Food allergy is associated with altered epithelial gene expression driven by early life dysbiosis

Abstract

Abstract A marked increase in disease prevalence has made food allergies a major public health concern. One hypothesis for this rise is that recent lifestyle factors have altered the composition of the intestinal microbiota, increasing susceptibility to allergic disease. Host-microbiota interactions are essential for immune homeostasis, and perturbations of naturally-selected bacterial populations, a condition called dysbiosis, are linked to many different pathologies. To investigate the role of the microbiota in regulating food allergies, we colonized germ free mice with bacteria from healthy or cow’s milk allergic (CMA) infants. We found that colonization with bacteria from healthy infants is sufficient to protect against sensitization to the milk allergen β-lactoglobulin (BLG). In contrast, colonization with bacteria from CMA infants fails to protect, resulting in high concentrations of BLG-specific IgE and anaphylactic responses following BLG challenge.

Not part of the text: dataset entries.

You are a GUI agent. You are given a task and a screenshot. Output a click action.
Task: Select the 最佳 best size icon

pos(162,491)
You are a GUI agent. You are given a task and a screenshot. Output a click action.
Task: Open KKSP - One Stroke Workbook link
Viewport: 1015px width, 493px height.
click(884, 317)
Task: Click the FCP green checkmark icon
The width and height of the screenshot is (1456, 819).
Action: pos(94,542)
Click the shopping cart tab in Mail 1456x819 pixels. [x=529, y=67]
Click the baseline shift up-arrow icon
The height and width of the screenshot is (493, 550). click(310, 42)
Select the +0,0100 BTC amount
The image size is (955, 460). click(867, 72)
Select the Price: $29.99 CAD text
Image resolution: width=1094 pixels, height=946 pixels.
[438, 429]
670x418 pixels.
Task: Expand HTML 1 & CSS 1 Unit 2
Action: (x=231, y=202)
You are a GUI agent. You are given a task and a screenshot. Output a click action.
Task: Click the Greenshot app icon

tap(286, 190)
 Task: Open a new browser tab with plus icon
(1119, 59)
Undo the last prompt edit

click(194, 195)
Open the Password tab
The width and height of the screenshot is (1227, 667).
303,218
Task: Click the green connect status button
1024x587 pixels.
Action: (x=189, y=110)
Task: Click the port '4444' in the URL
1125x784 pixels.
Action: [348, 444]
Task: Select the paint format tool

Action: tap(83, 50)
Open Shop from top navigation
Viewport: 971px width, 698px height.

Analysis of bacterial taxa in feces from multiple healthy and CMA infants identified significant differences in bacterial composition that distinguished health status in both the human donors and the colonized mice, emphasizing the clinical relevance of our gnotobiotic model. RNAseq of ileal epithelial cells revealed differentially expressed genes (DEGs) that separate healthy- and CMA-colonized mice. Integration of ileal bacteria and ileal DEGs identified taxa that were significantly correlated with gene expression changes. Together, these results demonstrate that the composition of the intestinal microbiota regulates systemic responses to dietary antigen and suggest that modulation of these communities may be useful in treatment or prevention of food allergy.